任务要求 =>
• a. 根据关于闵万里的文章,写出他曾经任职或后来创立的全部公司。
• b. 请原样引用条目中从含有“This screenshot has width=1280, height=720.”的那一行到含有“x-tick-label: 2021年 is”的那一行为止的各行,首尾两行都包括在内。

网页节选 =>
....................

2016年,阿里云杭州办公室,几位高层正在召开一场战略会,气氛并不怎么样,每个人音量都不小,且情绪分明:“你这个方案姿势就不对!”“这根本就不可放量!”“你是在瞎搞!”
已经记不得是第几次当面吵了。矛头的中心——阿里云机器智能首席科学家闵万里下定决心,定了定声,说:“你们就说想实现多少收入,我扛住这个指标。”
闵万里是数据科学家,曾经在IBM、Google就职。他博士毕业时就写出了受到学术界广泛认可的知名公式。但尝试用它帮一家公司赚到钱,还是第一次。
那原本是一个用于交通流量预测和优化的理论。闵万里的设想是,它可以在一些有大量数据积累的传统行业优化生产流程。他必须要证明自己的理论在实际场景中可以奏效。
第一个挑战是自己找客户。
杭州背靠江浙沪发达的制造业优势,有许多数据量大的头部工厂。闵万里和同事专门整理出一张列表,总共六七十家企业,他决定一一拜访,向他们销售自己的解决方案。第一个客户的名字现在仍然记得:江苏协鑫,一家光伏企业。
闵万里带着一位工程师一起赶往徐州。和这样一家公司谈判,他的经验值是零。同事介绍完他们的身份和来意后,轮到闵万里证明自己和团队的技术能力。他从电脑包里掏出一叠A4纸——是他最引以为傲的论文,里面有一大堆令人眼花缭乱的数学公式。
“我这个论文拿过很多奖,我们的技术很厉害。”一讲到公式和原理,闵万里就滔滔不绝。
对方听完。问:“你们是不是来偷数据的?”
列表上前四十几家公司,每一个都碰了壁。闵万里的团队当时只有6个人,每个都很沮丧——平时,大家都是天之骄子,突然摇身一变成了“求着别人的乙方”。印象最深的是,曾有位老总说话很不客气地说:“我们这行和你们互联网不一样,我们还是脚踏实地的。”
“言下之意,我们都是玩虚的。”闵万里说。
挫折感真的非常强烈。有人承受不住这种心理落差,选择离职。
(闵万里)
闵万里是那种把“不能降低对自己的要求”当成人生信条的人。他给团队打气,“同学们,这件事情是可以work(生效)的”。留下的人选择相信他,毕竟,他的学术能力和技术水平都摆在那儿。经过团队的坚持和努力,第一年,他们完成了将近一千万的指标。2017~2018年度,这个数字变成了6.7亿。2019年6月,闵万里从阿里离职,创立北高峰资本和坤湛科技两家公司,以“技术+资本”的形式与传统产业做数字化、智能化合作,继续用他的理论对这个社会的一些环节施以作用。
坐在深圳自贸中心的办公室,闵万里总结转型经验:“作为一个已经在学术界成功过的人,当你走进产业的时候,能否成功的关键是,你还有勇气撸起袖子加油干、走到最底层?”如今,每见一个新客户之前,闵万里都要求员工把演讲PPT带到他的办公室,花一两个小时听他们现场演示,模拟谈判时的状态,他不仅会看每一张演示文稿的内容、用词、字体和字号大小,也纠正员工的表述、表情和精神状态。

....................

已保存条目
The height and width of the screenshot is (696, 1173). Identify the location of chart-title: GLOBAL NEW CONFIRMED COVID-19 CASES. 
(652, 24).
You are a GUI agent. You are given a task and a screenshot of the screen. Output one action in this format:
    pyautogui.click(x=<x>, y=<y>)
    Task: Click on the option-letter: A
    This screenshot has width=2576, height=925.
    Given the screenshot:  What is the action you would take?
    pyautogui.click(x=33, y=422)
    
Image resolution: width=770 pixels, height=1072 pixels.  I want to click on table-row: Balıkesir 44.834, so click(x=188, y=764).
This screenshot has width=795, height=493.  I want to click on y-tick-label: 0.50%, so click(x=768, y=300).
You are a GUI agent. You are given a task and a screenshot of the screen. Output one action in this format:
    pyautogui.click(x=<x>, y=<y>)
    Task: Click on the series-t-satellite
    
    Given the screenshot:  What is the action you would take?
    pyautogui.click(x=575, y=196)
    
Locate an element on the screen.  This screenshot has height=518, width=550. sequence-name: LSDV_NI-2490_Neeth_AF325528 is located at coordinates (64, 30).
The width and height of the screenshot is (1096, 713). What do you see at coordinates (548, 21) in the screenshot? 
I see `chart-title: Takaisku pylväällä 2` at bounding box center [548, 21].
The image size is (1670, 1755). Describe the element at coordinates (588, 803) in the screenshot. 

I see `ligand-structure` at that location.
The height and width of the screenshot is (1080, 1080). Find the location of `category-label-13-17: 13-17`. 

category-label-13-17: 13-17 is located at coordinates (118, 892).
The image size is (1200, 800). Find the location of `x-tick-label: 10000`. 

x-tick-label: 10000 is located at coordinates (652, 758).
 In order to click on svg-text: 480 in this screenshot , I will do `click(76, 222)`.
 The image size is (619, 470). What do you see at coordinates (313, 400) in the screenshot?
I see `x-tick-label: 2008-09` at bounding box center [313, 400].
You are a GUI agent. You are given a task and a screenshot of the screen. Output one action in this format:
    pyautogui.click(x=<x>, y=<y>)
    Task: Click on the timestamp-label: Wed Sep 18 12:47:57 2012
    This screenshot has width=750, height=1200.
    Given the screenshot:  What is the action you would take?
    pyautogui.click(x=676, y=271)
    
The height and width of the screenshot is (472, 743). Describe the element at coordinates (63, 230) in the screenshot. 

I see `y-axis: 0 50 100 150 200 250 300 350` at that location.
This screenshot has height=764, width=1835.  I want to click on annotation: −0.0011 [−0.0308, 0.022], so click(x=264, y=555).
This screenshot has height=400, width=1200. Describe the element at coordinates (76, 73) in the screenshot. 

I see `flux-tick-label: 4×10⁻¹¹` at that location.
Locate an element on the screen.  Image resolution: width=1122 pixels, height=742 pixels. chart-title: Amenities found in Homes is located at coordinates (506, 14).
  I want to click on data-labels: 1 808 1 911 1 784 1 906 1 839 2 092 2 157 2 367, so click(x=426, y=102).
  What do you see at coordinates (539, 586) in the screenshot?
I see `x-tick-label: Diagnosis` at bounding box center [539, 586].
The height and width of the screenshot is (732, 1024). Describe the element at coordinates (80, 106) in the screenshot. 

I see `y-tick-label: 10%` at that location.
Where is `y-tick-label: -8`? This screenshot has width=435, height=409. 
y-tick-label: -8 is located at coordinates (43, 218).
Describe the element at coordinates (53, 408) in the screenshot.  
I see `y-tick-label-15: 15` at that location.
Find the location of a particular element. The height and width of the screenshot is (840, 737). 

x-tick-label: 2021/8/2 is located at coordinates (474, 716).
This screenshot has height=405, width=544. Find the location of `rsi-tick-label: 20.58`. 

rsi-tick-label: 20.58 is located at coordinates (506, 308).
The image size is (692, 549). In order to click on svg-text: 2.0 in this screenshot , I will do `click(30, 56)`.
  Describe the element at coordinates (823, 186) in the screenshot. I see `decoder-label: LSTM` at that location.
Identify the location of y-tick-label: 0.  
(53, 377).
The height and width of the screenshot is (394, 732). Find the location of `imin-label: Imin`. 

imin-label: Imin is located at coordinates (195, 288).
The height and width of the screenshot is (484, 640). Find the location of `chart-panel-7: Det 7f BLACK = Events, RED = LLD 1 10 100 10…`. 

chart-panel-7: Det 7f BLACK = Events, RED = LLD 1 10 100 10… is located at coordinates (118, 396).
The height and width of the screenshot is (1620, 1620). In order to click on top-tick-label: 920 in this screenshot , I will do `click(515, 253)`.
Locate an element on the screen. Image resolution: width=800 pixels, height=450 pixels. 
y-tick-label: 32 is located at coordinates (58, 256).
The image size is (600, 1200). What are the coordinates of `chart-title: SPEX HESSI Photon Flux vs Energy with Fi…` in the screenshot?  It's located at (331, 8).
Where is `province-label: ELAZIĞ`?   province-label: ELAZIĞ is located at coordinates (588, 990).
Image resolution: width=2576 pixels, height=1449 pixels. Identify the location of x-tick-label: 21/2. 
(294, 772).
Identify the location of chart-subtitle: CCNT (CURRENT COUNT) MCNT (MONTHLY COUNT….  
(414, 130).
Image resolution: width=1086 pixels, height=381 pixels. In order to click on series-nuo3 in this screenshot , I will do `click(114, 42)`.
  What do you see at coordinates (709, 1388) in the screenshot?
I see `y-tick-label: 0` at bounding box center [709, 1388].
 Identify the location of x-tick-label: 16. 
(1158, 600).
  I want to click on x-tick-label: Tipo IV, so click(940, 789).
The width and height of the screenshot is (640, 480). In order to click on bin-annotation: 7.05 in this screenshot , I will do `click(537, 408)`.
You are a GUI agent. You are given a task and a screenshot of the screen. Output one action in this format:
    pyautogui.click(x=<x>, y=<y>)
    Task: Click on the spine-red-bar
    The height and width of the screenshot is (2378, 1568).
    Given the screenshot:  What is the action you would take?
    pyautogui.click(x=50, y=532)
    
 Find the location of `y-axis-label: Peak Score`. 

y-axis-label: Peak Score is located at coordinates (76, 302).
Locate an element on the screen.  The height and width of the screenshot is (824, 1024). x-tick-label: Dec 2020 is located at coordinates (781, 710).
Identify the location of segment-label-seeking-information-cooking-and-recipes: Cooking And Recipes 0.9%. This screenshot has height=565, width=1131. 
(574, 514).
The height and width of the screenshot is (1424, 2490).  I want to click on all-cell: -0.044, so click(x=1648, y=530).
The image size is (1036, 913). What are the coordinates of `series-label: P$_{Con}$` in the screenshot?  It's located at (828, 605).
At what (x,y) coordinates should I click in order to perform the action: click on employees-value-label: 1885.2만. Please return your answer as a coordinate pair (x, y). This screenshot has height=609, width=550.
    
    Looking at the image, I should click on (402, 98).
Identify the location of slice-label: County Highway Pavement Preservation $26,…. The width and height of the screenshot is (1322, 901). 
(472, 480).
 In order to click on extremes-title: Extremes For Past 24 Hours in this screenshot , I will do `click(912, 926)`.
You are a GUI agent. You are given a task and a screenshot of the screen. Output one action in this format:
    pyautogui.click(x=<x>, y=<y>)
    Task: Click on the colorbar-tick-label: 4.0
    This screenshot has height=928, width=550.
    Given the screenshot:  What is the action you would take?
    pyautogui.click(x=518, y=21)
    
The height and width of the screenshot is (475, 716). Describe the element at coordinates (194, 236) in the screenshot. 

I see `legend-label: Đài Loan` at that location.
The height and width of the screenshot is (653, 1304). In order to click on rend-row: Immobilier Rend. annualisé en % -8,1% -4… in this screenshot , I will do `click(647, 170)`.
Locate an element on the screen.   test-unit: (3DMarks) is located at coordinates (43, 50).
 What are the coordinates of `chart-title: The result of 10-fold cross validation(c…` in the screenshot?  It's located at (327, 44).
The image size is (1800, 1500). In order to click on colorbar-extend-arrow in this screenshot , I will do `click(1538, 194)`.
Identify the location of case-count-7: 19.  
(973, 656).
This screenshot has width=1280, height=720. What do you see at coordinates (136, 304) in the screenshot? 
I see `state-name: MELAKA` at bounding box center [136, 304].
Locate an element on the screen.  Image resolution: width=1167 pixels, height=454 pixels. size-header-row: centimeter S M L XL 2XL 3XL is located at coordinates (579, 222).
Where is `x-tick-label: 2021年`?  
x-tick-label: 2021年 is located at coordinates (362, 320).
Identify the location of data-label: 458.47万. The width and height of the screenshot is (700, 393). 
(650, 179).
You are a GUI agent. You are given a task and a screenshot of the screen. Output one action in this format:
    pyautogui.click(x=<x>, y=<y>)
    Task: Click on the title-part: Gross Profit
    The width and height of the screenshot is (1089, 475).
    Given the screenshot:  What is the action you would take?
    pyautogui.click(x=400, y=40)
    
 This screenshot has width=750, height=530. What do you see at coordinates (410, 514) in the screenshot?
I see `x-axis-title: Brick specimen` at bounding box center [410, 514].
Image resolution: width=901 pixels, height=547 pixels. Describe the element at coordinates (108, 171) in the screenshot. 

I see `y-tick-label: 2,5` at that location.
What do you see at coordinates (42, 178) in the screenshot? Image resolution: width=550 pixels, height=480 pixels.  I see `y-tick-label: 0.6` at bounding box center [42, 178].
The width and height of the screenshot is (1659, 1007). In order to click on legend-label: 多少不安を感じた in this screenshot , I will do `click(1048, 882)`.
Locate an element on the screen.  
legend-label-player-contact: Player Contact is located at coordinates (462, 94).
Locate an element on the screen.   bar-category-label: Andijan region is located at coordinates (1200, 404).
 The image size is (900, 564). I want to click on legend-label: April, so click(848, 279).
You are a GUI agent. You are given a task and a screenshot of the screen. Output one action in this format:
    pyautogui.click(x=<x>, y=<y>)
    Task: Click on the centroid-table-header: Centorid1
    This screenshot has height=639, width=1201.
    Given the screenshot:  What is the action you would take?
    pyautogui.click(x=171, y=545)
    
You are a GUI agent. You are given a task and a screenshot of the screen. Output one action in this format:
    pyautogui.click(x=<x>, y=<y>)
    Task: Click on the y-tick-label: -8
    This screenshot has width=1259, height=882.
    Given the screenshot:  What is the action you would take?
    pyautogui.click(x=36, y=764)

....................

任务解答 =>
• a. IBM、Google、阿里云、北高峰资本、坤湛科技

• b.
This screenshot has width=1280, height=720. What do you see at coordinates (136, 304) in the screenshot? 
I see `state-name: MELAKA` at bounding box center [136, 304].
Locate an element on the screen.  Image resolution: width=1167 pixels, height=454 pixels. size-header-row: centimeter S M L XL 2XL 3XL is located at coordinates (579, 222).
Where is `x-tick-label: 2021年`?  
x-tick-label: 2021年 is located at coordinates (362, 320).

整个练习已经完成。